> Goal of the exercise: When the line with "Open the Sheet 12 tab" is reached, include it and stop; before that, copy each line of the listing exactly from the first.

> Supplied records:
○ ○ ○ ○ ○

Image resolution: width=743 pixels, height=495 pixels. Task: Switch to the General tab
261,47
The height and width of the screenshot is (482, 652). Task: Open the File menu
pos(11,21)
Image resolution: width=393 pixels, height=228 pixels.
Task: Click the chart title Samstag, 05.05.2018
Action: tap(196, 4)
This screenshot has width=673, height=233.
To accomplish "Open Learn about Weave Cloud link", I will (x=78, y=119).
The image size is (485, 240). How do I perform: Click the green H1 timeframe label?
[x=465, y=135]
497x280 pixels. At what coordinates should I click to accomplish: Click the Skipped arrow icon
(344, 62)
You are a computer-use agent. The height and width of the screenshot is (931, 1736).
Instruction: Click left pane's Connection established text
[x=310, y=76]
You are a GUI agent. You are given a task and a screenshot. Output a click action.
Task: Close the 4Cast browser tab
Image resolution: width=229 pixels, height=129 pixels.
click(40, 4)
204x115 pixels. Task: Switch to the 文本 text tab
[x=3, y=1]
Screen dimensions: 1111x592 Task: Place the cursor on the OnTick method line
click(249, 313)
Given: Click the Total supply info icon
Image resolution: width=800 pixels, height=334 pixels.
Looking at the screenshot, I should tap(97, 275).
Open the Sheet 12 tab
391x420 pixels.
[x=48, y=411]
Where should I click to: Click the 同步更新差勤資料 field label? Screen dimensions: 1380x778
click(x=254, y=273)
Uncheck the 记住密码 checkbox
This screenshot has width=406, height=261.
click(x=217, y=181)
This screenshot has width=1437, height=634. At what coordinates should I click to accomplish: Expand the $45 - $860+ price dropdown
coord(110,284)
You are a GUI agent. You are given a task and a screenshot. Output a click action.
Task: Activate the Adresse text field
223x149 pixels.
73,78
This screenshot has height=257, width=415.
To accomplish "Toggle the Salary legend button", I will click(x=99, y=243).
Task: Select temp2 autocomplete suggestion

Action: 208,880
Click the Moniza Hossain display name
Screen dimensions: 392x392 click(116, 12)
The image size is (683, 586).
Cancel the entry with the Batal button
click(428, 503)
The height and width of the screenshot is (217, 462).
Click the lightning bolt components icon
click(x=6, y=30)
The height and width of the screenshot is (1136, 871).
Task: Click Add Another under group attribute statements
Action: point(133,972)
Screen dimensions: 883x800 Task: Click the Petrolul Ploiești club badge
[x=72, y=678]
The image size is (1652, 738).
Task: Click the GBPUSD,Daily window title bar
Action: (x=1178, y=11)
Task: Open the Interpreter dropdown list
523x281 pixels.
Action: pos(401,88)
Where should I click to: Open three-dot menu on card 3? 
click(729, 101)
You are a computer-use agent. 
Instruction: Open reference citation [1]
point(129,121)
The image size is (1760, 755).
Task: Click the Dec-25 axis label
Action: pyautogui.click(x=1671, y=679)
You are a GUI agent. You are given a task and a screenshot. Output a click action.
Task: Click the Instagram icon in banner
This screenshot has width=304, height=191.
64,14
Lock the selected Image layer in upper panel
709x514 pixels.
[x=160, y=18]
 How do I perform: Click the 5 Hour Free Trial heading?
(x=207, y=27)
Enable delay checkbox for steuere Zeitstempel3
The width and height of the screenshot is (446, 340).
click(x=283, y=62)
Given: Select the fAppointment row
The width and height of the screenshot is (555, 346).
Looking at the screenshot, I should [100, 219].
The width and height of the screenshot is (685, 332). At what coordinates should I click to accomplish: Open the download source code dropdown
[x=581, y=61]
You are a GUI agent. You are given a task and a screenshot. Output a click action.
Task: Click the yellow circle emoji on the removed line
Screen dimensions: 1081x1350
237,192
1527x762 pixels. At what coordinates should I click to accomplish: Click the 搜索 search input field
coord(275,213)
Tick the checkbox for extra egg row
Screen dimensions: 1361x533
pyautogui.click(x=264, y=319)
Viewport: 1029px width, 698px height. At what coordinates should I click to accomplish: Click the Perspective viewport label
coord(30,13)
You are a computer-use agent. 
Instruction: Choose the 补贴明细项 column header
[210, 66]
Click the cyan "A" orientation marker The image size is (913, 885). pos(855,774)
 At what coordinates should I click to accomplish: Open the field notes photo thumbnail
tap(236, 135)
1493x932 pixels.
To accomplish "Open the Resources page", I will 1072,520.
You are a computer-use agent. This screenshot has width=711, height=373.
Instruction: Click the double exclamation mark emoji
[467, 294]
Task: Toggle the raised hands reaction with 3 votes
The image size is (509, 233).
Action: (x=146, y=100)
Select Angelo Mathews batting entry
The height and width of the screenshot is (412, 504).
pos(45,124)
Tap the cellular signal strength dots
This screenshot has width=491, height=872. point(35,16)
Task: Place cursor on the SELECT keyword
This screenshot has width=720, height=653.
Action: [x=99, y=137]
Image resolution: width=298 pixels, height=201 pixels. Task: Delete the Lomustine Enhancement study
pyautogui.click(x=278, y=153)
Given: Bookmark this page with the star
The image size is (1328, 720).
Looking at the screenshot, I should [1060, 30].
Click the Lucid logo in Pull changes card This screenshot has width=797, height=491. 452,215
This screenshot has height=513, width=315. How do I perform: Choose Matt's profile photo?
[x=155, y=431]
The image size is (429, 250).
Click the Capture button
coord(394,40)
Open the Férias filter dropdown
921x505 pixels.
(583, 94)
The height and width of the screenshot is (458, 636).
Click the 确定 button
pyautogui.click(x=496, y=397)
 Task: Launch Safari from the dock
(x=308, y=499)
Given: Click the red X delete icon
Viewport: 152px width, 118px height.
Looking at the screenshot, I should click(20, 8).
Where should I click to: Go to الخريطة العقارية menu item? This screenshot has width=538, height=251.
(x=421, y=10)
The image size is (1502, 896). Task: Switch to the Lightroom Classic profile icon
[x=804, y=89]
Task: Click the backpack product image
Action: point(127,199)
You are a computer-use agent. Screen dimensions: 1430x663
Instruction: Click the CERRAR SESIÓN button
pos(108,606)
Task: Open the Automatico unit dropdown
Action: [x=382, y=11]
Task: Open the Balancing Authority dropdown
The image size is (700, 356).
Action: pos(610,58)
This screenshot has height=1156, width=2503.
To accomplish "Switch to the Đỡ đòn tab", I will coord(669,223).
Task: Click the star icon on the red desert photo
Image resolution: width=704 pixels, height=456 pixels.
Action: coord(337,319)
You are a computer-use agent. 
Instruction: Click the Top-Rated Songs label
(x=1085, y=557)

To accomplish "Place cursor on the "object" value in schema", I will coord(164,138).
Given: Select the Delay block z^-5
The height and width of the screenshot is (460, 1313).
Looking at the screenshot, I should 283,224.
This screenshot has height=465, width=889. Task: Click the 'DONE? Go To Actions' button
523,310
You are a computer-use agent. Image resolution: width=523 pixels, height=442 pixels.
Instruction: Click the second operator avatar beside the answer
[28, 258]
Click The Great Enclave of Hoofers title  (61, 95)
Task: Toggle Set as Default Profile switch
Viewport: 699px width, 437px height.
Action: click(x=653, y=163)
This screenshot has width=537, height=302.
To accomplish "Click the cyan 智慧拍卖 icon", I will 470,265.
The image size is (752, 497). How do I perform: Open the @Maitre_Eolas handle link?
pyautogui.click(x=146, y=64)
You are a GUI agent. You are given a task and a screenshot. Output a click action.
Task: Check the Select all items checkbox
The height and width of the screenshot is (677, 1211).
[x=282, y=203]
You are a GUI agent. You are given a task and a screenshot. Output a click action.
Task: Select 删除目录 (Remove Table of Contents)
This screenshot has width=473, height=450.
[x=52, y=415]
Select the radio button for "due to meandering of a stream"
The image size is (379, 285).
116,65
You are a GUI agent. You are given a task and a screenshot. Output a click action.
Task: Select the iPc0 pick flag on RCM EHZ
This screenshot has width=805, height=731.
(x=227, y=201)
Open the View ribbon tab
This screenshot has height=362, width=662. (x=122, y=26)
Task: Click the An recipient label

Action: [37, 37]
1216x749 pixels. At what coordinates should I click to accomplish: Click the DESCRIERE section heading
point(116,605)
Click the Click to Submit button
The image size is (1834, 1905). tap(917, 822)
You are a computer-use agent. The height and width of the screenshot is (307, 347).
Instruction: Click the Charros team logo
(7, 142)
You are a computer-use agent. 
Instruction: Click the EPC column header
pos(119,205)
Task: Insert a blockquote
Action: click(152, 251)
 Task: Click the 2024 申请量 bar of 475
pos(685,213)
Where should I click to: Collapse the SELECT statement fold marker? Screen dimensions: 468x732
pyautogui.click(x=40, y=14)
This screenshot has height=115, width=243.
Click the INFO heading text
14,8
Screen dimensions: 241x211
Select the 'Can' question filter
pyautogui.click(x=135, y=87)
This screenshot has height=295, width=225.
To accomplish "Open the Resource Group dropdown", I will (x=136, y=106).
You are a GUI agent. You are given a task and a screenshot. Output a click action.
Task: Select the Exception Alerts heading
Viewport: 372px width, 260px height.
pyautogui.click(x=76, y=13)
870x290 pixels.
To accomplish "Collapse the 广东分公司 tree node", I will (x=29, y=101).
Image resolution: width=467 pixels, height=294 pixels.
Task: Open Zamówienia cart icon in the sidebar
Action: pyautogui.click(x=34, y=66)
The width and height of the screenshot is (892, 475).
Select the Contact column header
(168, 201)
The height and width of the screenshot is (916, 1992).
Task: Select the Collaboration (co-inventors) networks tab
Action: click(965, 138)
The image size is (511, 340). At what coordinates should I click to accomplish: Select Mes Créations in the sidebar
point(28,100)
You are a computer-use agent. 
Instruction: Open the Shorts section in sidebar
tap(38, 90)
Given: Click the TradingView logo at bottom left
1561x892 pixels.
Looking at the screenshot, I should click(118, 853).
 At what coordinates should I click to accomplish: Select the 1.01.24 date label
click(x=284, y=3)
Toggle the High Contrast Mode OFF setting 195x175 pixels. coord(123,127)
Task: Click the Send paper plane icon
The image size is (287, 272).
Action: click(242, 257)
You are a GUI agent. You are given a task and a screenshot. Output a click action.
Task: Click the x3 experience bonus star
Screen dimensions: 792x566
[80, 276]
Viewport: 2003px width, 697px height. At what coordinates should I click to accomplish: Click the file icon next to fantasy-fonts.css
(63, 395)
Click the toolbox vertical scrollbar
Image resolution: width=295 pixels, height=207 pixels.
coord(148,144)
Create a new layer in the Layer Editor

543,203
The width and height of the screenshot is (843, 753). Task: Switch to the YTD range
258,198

○ ○ ○ ○ ○

> Your response:
Image resolution: width=743 pixels, height=495 pixels. Task: Switch to the General tab
261,47
The height and width of the screenshot is (482, 652). Task: Open the File menu
pos(11,21)
Image resolution: width=393 pixels, height=228 pixels.
Task: Click the chart title Samstag, 05.05.2018
Action: tap(196, 4)
This screenshot has width=673, height=233.
To accomplish "Open Learn about Weave Cloud link", I will (x=78, y=119).
The image size is (485, 240). How do I perform: Click the green H1 timeframe label?
[x=465, y=135]
497x280 pixels. At what coordinates should I click to accomplish: Click the Skipped arrow icon
(344, 62)
You are a computer-use agent. The height and width of the screenshot is (931, 1736).
Instruction: Click left pane's Connection established text
[x=310, y=76]
You are a GUI agent. You are given a task and a screenshot. Output a click action.
Task: Close the 4Cast browser tab
Image resolution: width=229 pixels, height=129 pixels.
click(40, 4)
204x115 pixels. Task: Switch to the 文本 text tab
[x=3, y=1]
Screen dimensions: 1111x592 Task: Place the cursor on the OnTick method line
click(249, 313)
Given: Click the Total supply info icon
Image resolution: width=800 pixels, height=334 pixels.
Looking at the screenshot, I should tap(97, 275).
Open the Sheet 12 tab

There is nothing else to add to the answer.